So the Patriots said screw that. Let the British stand out in the battlefields in tidy rows. We’ll hide in the woods nearby and pick them off under the cover of leaves and shade.
At the time it went against every protocol for gentlemanly conduct in mortal combat. It was against the War Code of Ethics.
That’s right, people. We were cheating patriots.
And thank God for that. If we hadn’t cheated, today we may well be sipping tea, eating crumpets and speaking in Eng… well, you get the gist.
So is it that much of a surprise that Bill Belichick, leader of the New England Patriots, may be found guilty of similar offenses? According to Steve Czaban, Roger Goodell and the NFL just this offseason had a sit-down with the franchises to define for them what was considered cheating and what wasn’t. One of the things mentioned was using videotape to try to steal playcalling signals. In fact, to quote the NFL:
“Clubs have specifically been reminded in the past that the videotaping of an opponent’s offensive or defensive signals on the sidelines is prohibited”
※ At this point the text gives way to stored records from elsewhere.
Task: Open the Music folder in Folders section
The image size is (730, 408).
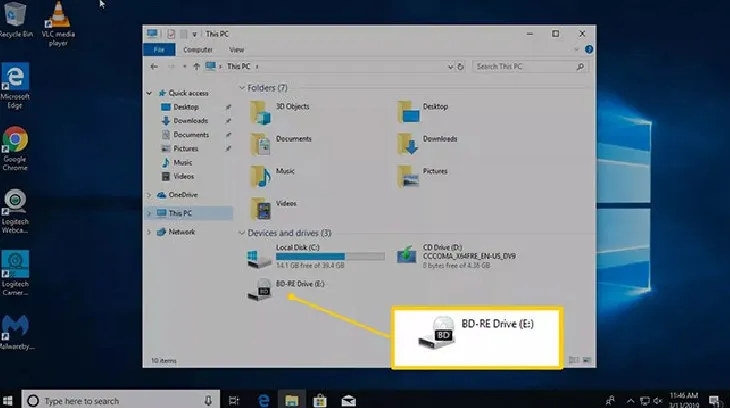Action: click(262, 176)
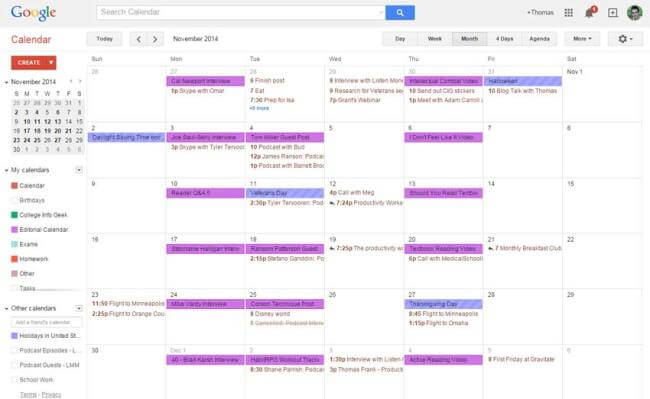The width and height of the screenshot is (650, 399).
Task: Toggle the Homework calendar checkbox
Action: pyautogui.click(x=14, y=259)
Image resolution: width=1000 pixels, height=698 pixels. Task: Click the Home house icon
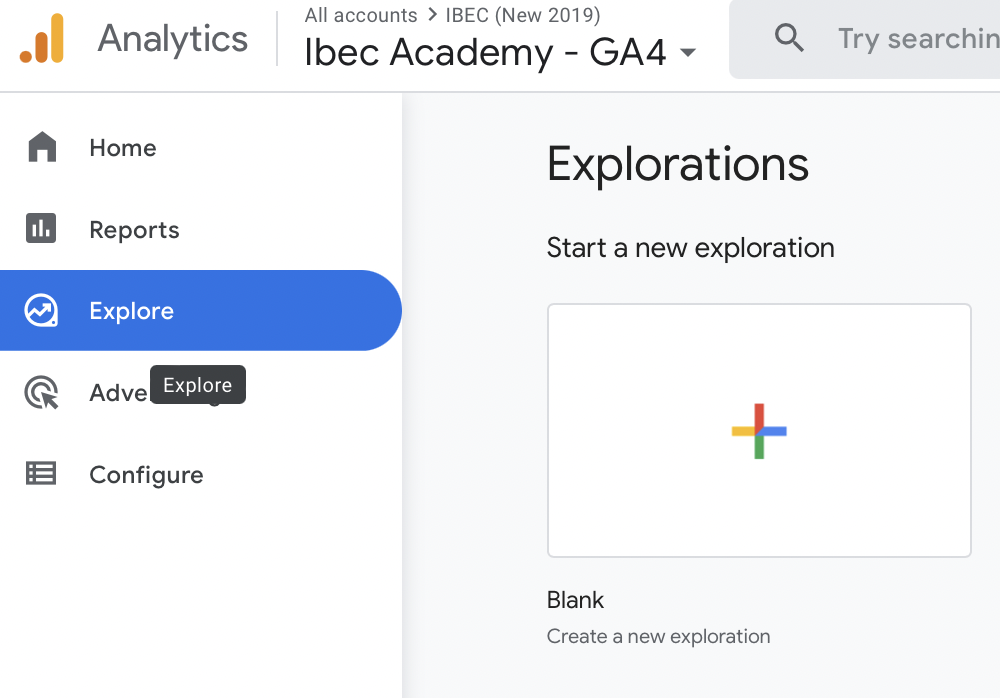(42, 147)
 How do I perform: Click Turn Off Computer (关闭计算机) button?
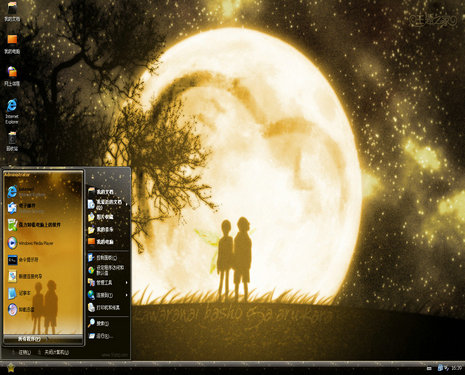53,352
And apparently, even our Green Bay Packers had a similar experience with the Patriots. Bob Harlan, Green Bay Packer board chairman had even told reporters that “It was the same f***ing cameraman. I think his name was Matt Estrella. We held him after the game, then escorted him out of Lambeau and placed him in the middle of Lombardi Avenue at bar closing time, hoping for nature to take it’s course.”*
It didn’t. Estrella escaped Green Bay and lived to cheat again and again, until he was finally caught at the Meadowlands and held there by both team and NFL security as well as New Jersey state troopers. I guess Estrella finally broke down and turned over the video when he saw a taser trained on his junk.**
I want to be mad about this, but my opinion of the moral character of most people in professional sports is so low that I don’t really care that much. Belichick is a home wrecker, manipulator and now, a cheater. He was still a golden god of football right up until the last one. Now he’s just like the rest of the people in professional sports who suspend ethics for a slightly better chance at winning.
What should Judge Dredd do to punish this criminal for his actions? I say let the punishment fit the crime - force the Patriots to publish their calls and signals for each play and provide them to the opposing team, then pump the audio feed for their sideline mics through the stadium PA system. Then everyone will know what their calls are. Do it for as many games as Matt Estrella was present at a Patriots game.
But I know Jerry Glanville, former NFL coach and coiner of the phrase “If you ain’t cheatin’, you ain’t tryin,’” would have been proud.
But Glanville also traded away a 3-time MVP.
Moron.
*not actual quote.
**another lie. But just about the taser and Estrella’s junk. The rest is true.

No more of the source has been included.